Receiving in Interrupt Mode

The interrupt mode helps us receive the data in the background. The CPU can process other tasks as usual and once the required number of bytes has been received, the interrupt will trigger.

Below is the code showing how to receive 5 bytes of data in the interrupt mode.

int main ()
{
  ......
  HAL_UART_Receive_IT(&huart2, RxData, 5);
  while (1)
  {
	  HAL_GPIO_TogglePin(GPIOA, GPIO_PIN_5);
	  HAL_Delay(1000);
  }
}

HAL_UART_Receive_IT is used to receive 5 bytes of data in the interrupt mode. The data will be received in the background and the CPU will continue to blink the LED every 1 second.

Once all the 5 bytes have been received, an interrupt will trigger and the RX complete callback will be called. We can process the data inside the callback function.

void HAL_UART_RxCpltCallback(UART_HandleTypeDef *huart)
{
	// do something with the data
	
	HAL_UART_Receive_IT(&huart2, RxData, 5);
}

In the code above, I am not performing any operation with the data. The interrupt is disabled after each trigger, so we need to call the Receive_IT function again at the end of the callback.

Below is the image showing the data received in the RxData buffer. Also the LED is blinking every 1 second indicating that the rest of the processes work as usual.



Receiving unknown length

The interrupt method shown above can receive the data in the background but we still need to provide how many data bytes we are expecting. We can modify the code above to receive the data of unknown length.

Basically we will receive 1 byte at a time and store it in a buffer. There will be a terminating character in the data which will indicate that all the data has been transmitted.

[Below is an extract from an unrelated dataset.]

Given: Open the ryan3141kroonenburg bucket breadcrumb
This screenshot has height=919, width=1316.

Once we have received this character, we will process the received data. Below is the code shows the implementaion.

uint8_t FinalData[20];
uint8_t RxData[20];
uint8_t temp[2];
int indx = 0;

void HAL_UART_RxCpltCallback(UART_HandleTypeDef *huart)
{
	memcpy(RxData+indx, temp, 1);
	if (++indx >= 20) indx = 0;
	HAL_UART_Receive_IT(&huart2, temp, 1);
}

int main()
{
  ....
  HAL_UART_Receive_IT(&huart2, temp, 1);
  while (1)
  {

	if (temp[0] == '\n')
	{
        	memcpy (FinalData, RxData, indx);
		indx = 0;
	}

	HAL_GPIO_TogglePin(GPIOA, GPIO_PIN_5);
	HAL_Delay(1000);
  }

The HAL_UART_Receive_IT is set to receive only 1 byte. The interrupt will trigger after receiving each data byte and hence the callback will be called.

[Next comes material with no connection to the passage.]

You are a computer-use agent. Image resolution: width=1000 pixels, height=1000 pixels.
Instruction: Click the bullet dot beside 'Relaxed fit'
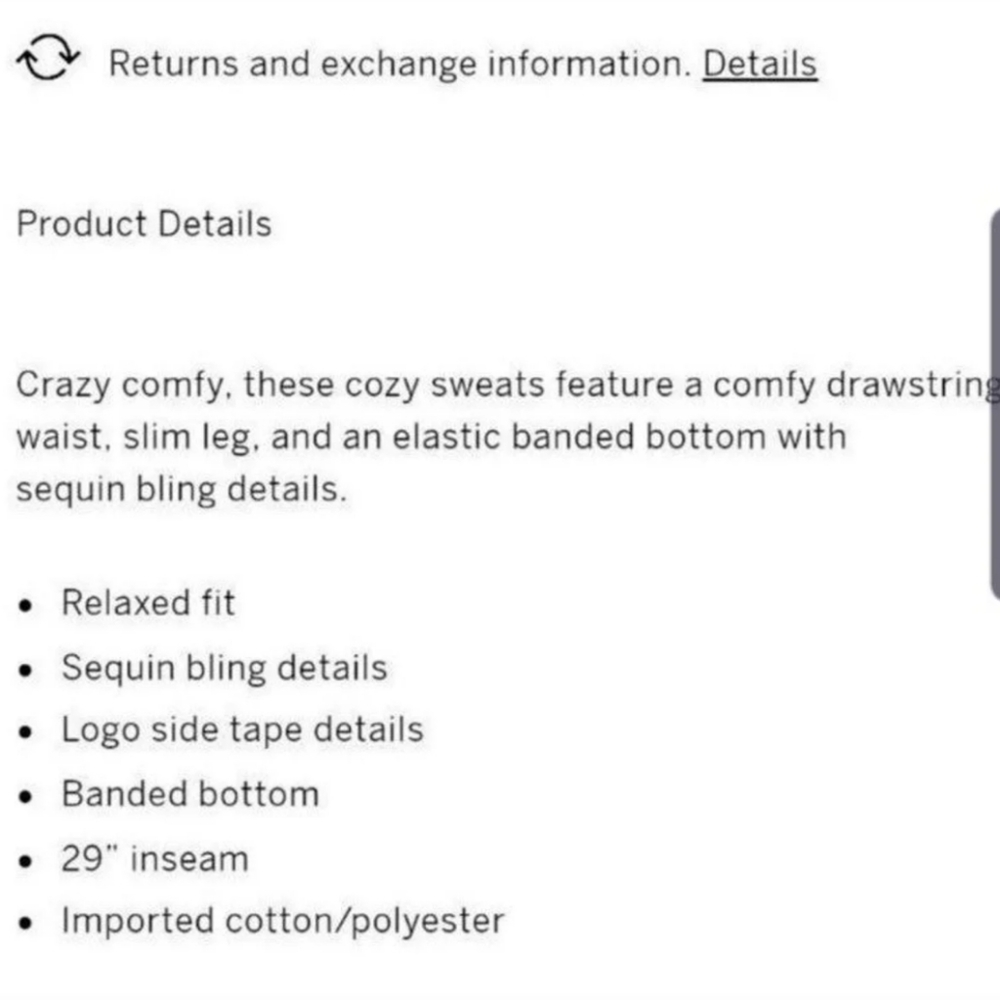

Inside the callback we will store the data received in the RxData buffer. The index variable keeps track of how many bytes have been received and it also helps in storing the new data at a new position in the buffer.

We will also monitor the the incoming byte for the terminating character (‘\n’). Once we received the terminating character, this means that the sender has finished sending the data, so we can start processing it. Here I am just copying the data to the main buffer.

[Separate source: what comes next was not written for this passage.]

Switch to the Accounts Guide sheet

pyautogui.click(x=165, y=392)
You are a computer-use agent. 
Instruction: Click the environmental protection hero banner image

This method works well for receiving data of any length. Below is the image showing the data received in the RxData and main data buffer.

Although the method works well for small amount of data, but this could fail when you are receiving large data at a very high rate. The interrupt is being called for each byte and it do take a considerable amount of time to serve the ISR and call the callback. There is a chance that we might loose some data during that time.

We will use a more robust method to receive the data of unknown length in the upcoming tutorials.